Existen dos tipos de mercado básicos dentro del mercado general, según argumentan Kim y Mauborgne. Por un lado están los “océanos rojos” y, por otro, los “océanos azules”, tal y como escribe Beatriz Soler en su reportaje para Expansión.

Los océanos rojos son aquellos mercados “caracterizados por tener unos límites definidos y unas reglas competitivas asumidas por las empresas que en ellos operan”, comenta Soler. Son mercados en los que la competencia es feroz, y el objetivo principal de una empresa es hacerse un hueco en la cota de clientes.

Por otra parte, los océanos azules son nuevos espacios de mercado, creados por determinadas empresas, en los que no aparece la competencia, o es ínfima. En los océanos azules “la demanda se crea y se capta, no se lucha por ella”.

La teoría clásica dice que para lograr una buena posición en las ventas de un producto, lo que hay que hacer es, o diferenciarlo de los demás que puedan serle competencia, o reducir el coste del mismo. Para que se cree un océano azul, lo que debe de hacerse es conjugar ambos modelos: diferenciación y reducción de precios.

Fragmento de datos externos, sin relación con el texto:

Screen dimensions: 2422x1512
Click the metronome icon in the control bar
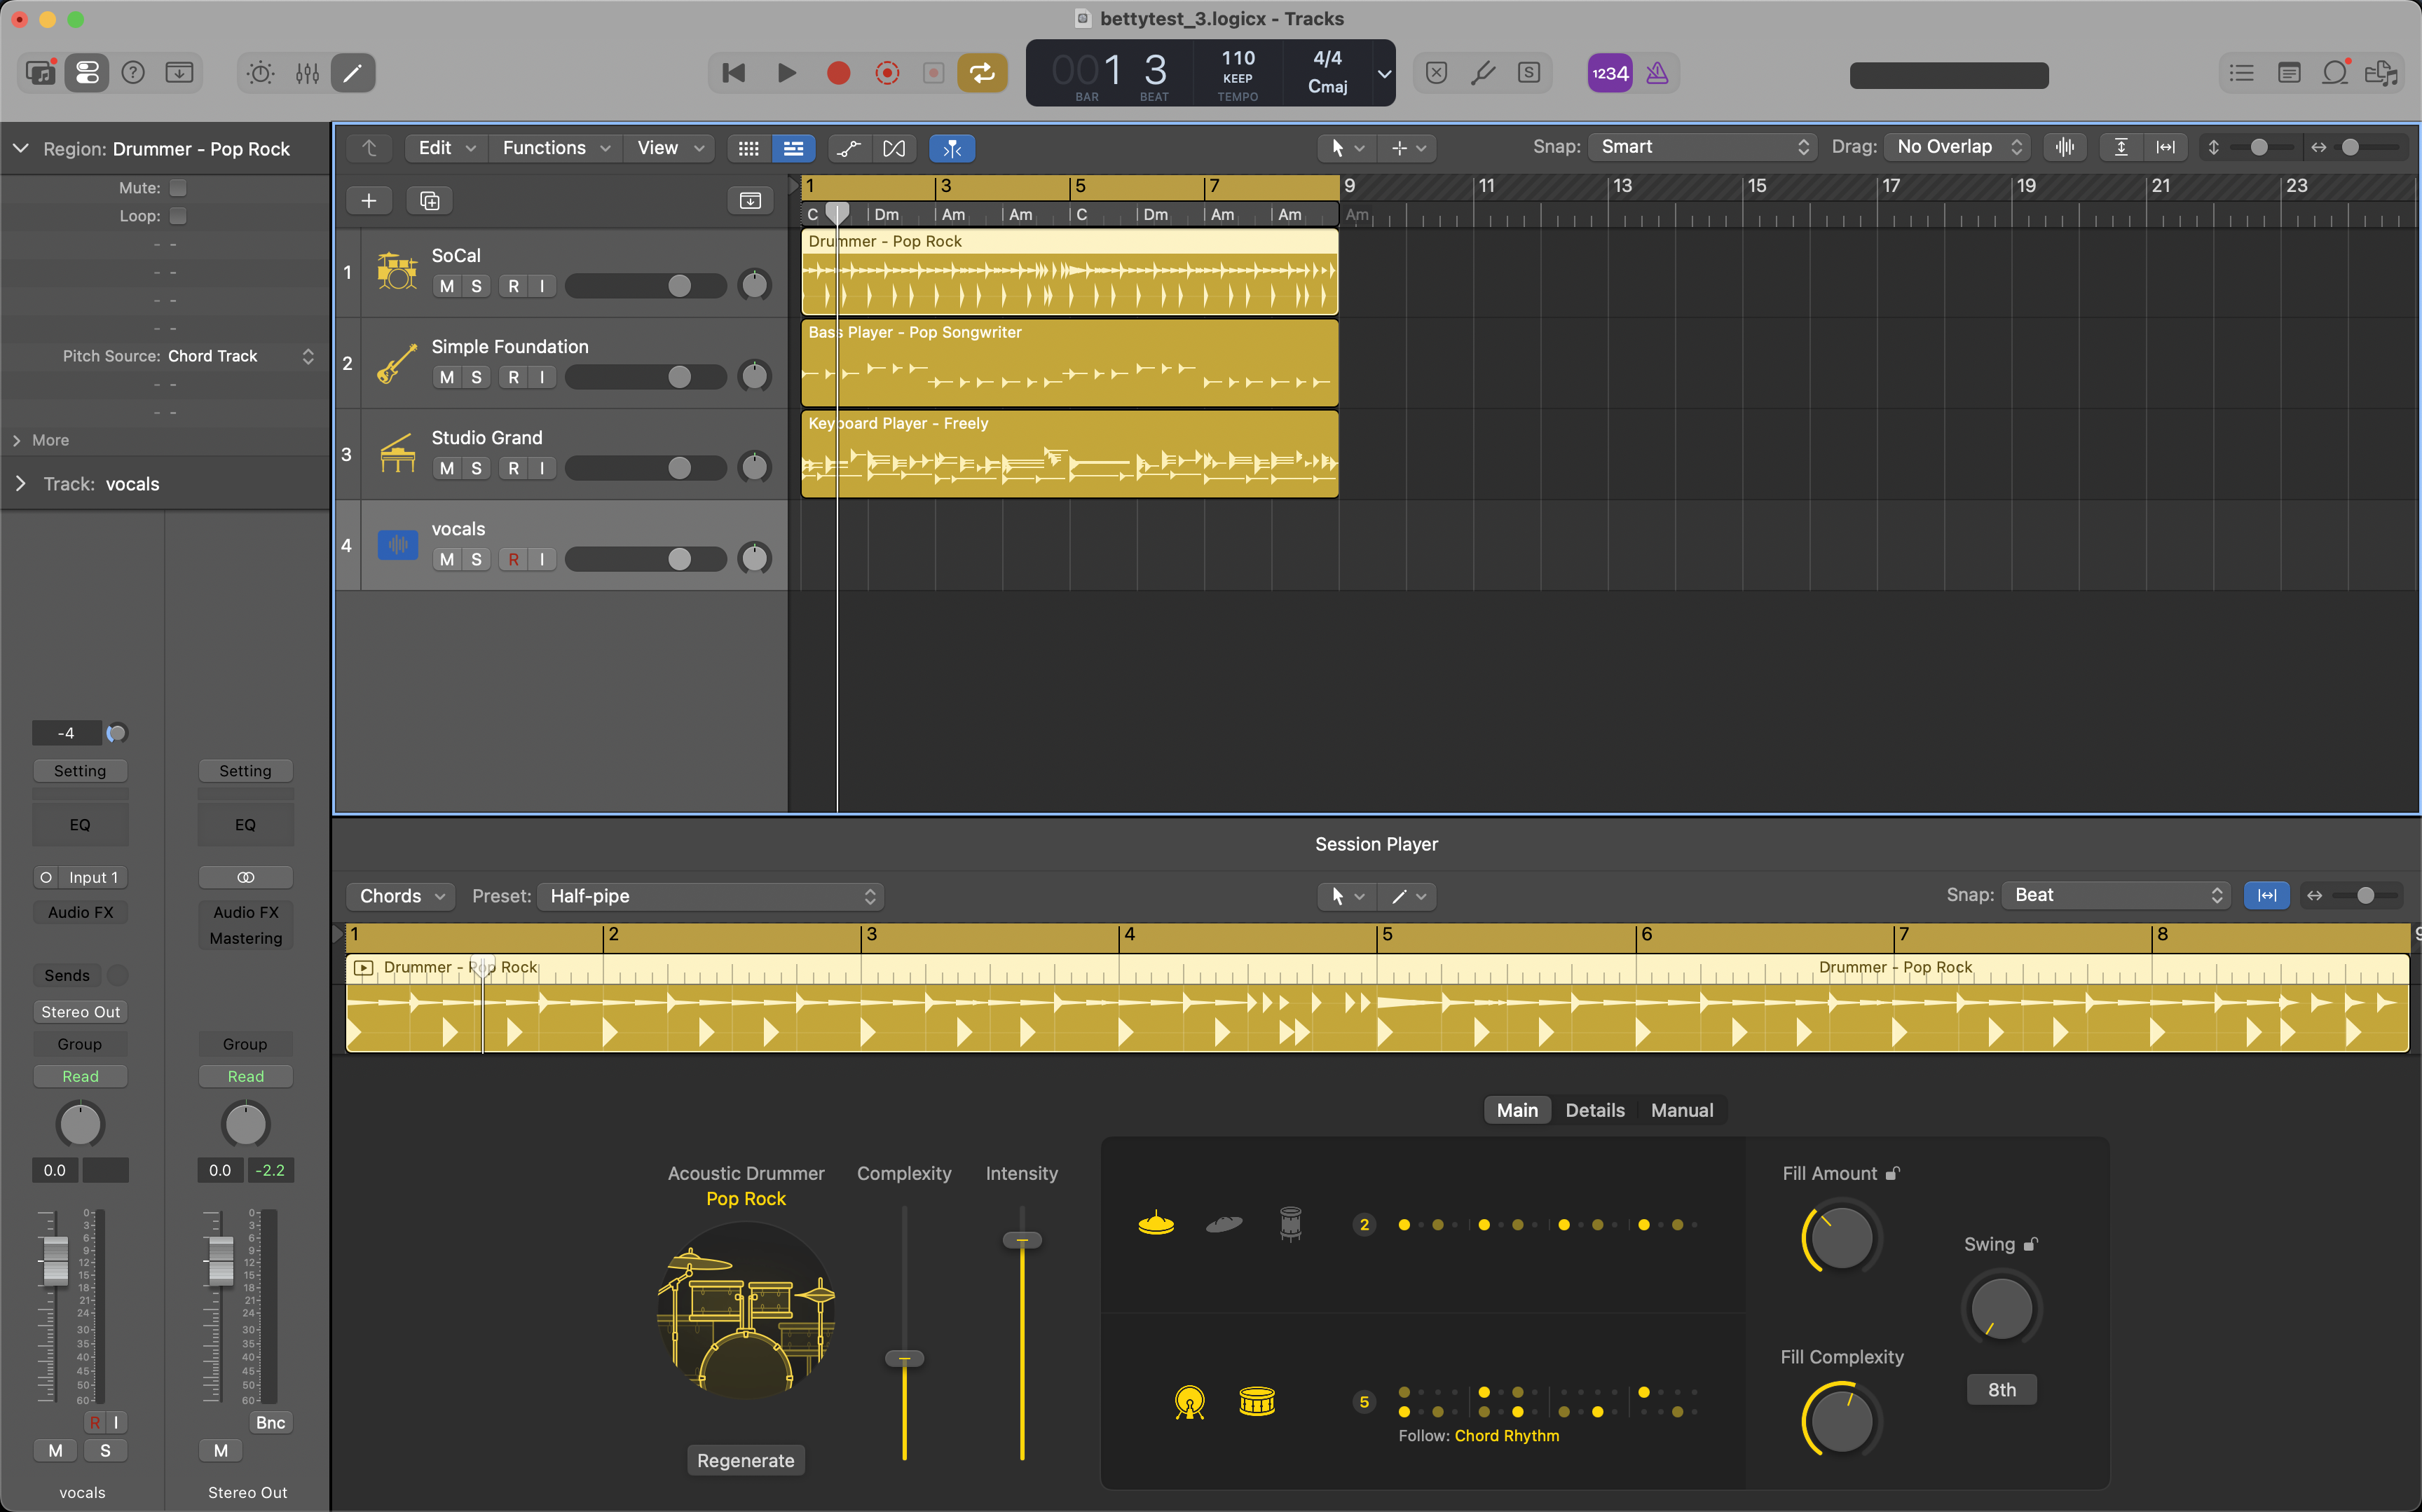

A su vez, dentro de la concepción de océano azul, están surgiendo otro tipo de empresas que utilizan lo que Y. Moon denomina “posicionamientos disruptivos”. Son esas compañías que son capaces de diferenciarse de los competidores, no en una categoría de producto concreta sino en la propia categoría en su conjunto. Así surgen ejemplos de cómo determinados productos han logrado crear nuevas clasificaciones de sus productos dentro de las que ya existían, como la serie Los Simpson, Disney, eBay o Dell.